刑事裁判に取り組んでいる弁護士の目から見れば、傍聴人に過ぎない著者の分析には、異を唱えたくなる箇所はたくさんあります。それでも、数多くの法廷を見てきた著者でなければ書けない具体的なエピソードや、傍聴席から見た被告人や弁護士の姿がビビッドに描かれていて、読み物としてはすらすらと理解できます。全体で286頁もあって、新書としては分厚いボリュームの本ですが、読むのに数日もあれば十分ではないでしょうか。
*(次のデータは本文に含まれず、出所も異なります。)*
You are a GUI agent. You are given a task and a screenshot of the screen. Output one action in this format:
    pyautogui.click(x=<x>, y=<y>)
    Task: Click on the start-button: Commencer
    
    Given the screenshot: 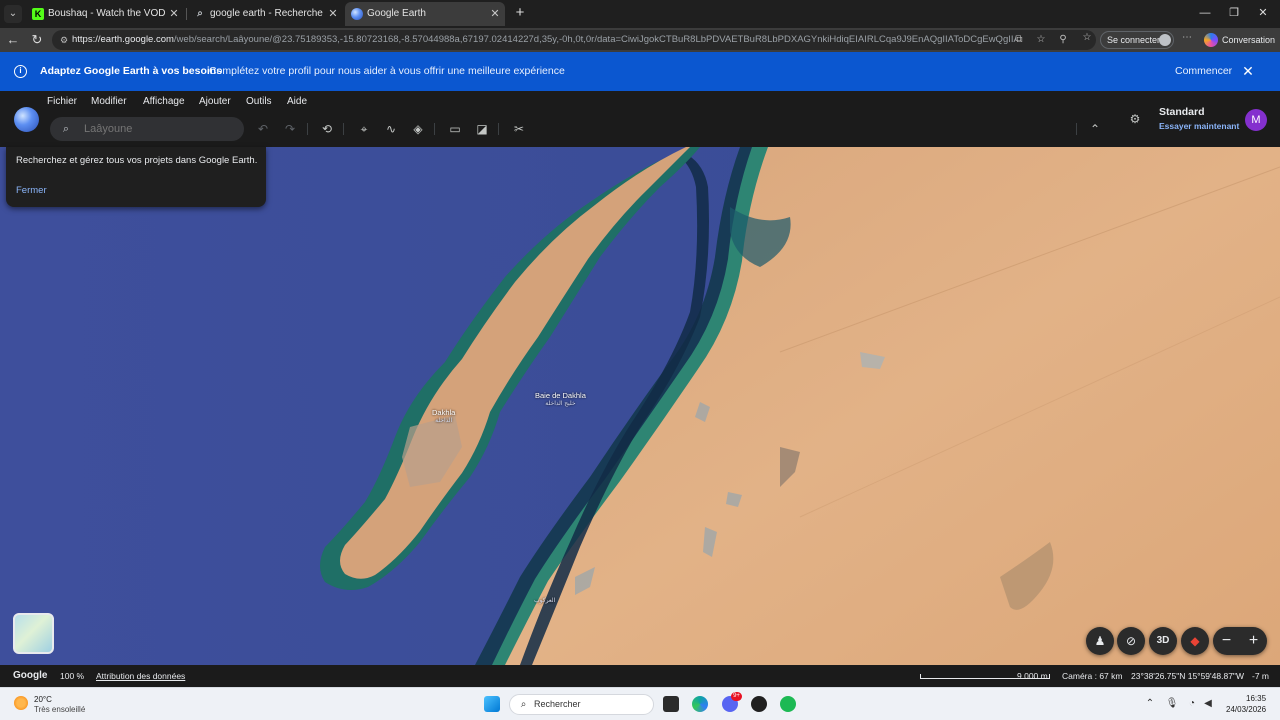 What is the action you would take?
    pyautogui.click(x=1204, y=72)
    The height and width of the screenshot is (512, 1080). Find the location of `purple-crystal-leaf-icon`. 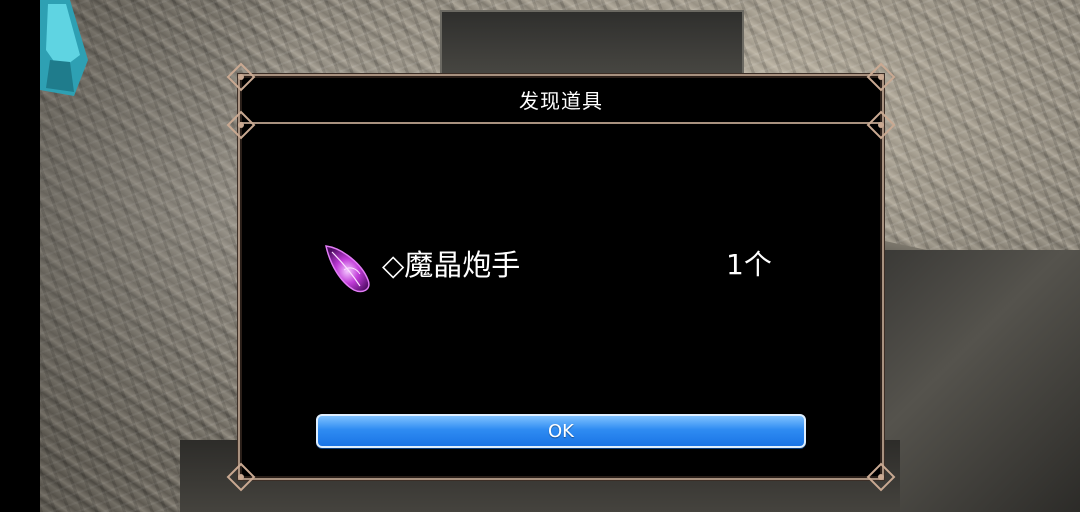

これから、裁判員裁判で死刑が求刑される事件が相次ぐことでしょう。実際に死刑か無期かを巡って、裁判員と裁判官が評議をするシーンも現実ものとなってきます。そのとき、裁判員はなにをどう評価して量刑を決めていくのか。この本を読めば読むほど、裁判員に的確な判断ができるのかできないのか、よく分からなくなってきます。プロであるはずの裁判官の判断だって微妙に揺れていて、つかみ所がなさそうに見えるのですから。
5年後くらいには、この本による続編が書かれることを期待したいです。著者は、現実の裁判員裁判を見て、そして裁判員による死刑判決を見てどのように感じ、何を思うのか。それを弁護士として、読者として、知りたいと思います。